Historical Background: The Election of 1840 is often considered to be “the first modern presidential campaign, complete with partisan songs, decorative objects advertising the candidates, and hoopla” (William A. DeGregorio, The Complete Book of U.S. Presidents, p. 143).  The candidates themselves, however, remained above the fray.  Adhering to an anachronistic model of republican political virtue, presidential nominees took care not to appear too ambitious for the highest office in the land; hence, their campaigns were almost exclusively conducted through partisan surrogates.  To the extent that the parties’ nominees did make their positions known during the campaign, it was done through correspondence carefully put to them by supporters.  Their replies were usually then published in sympathetic newspapers for public edification.
   In a private letter written only a week after winning the Whig Party nomination for President, William Henry Harrison goes to elaborate lengths to stake out a politically safe middle ground on the “vexed question” of slavery.  Due to the sensitive nature of this controversy, whereby the safest course was to say nothing at all publicly on the subject, Harrison makes it understood that he is not to be quoted directly; nevertheless, he trusts his correspondent to use this information to defend his record while out on the hustings campaigning for him.  “This letter is not intended to shew [sic] to any one but to put you in possession of facts which you can no doubt use to advance the cause which you have so much at heart.”
   Eager to appeal to both the Northern and Southern sections of the country, Harrison admits that there is much in “the facts in my political life which may make me an Abolitionist with one party & an Antibolitionist [sic] with the other.  But which candid men of the former may see something to lament but nothing blame & the latter a perfect security to their cause as far as I may be concerned.”  His voting record as a member of Congress was largely conciliatory toward the South’s need to expand into fresh territories.  At the same time, even though he was the son of a wealthy Virginia planter and signer of the Declaration of Independence, he remained personally opposed to owning slaves.  Harrison admits that he has been, since his young adulthood in Richmond, a pledged member of an emancipation society, purchasing slaves for the sole purpose of freeing them.  Furthermore, after moving to southern Ohio, he dissuaded an armed proslavery party from across the river in Kentucky from attacking an abolitionist group that had been luring away their slaves.
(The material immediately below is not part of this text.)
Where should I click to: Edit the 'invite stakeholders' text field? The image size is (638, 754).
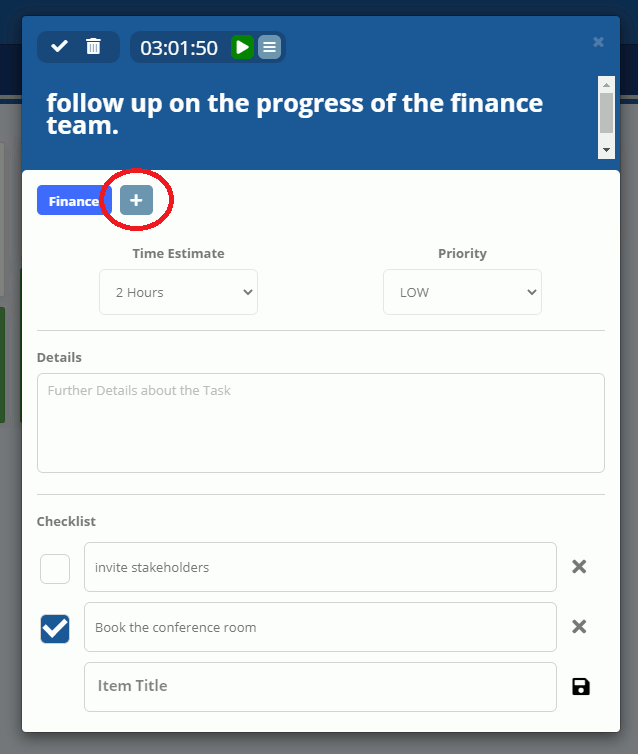click(x=320, y=567)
   Harrison’s service in the House of Representatives (1816-1819), in the Ohio legislature (1819-1821), and the Senate (1825-1828), was nonetheless held against him by those opposed to slavery’s spread.  His votes to admit Missouri as a slave state and on the territorial status of Arkansas became “the Advantage” which his opponent successfully used against him went he sought to return to Congress in 1822: “A caricature [of Harrison] leading a Negroe [sic] in Chains was circulated.  I defended myself in Addresses & on the stump—Upon the Missouri part of the question upon constitution grounds, And upon that of Arcansas [sic] by the necessity of allowing a[n] outlet to the the [sic] population of the Southern States in the country which had been purchased out of the Common funds.  And which could not be refused without gross injustice.”
   Harrison apparently believed that, as a practical matter, any expansion of slavery into colder climes would be temporary, and the slaves thus brought in would soon be freed.  Easing the restrictions on slavery would thus lessen sectional tensions while encouraging population growth in the territories held in common by the entire United States.  As a territorial governor of Indiana, Harrison had given his “reluctant consent” to such a plan, before being overruled (to his apparent relief) by Congress.
   Despite Harrison’s concern over criticisms contained in “An Abolition Almanac” which attacked his record and those of his rivals on slavery, the Election of 1840 would turn into a referendum on the incumbent Martin Van Buren’s handling of the economy as a result of the Panic of 1837.
   Provenance: Malcolm Forbes Collection (sale II, Christie’s, October 9, 2002, lot 74).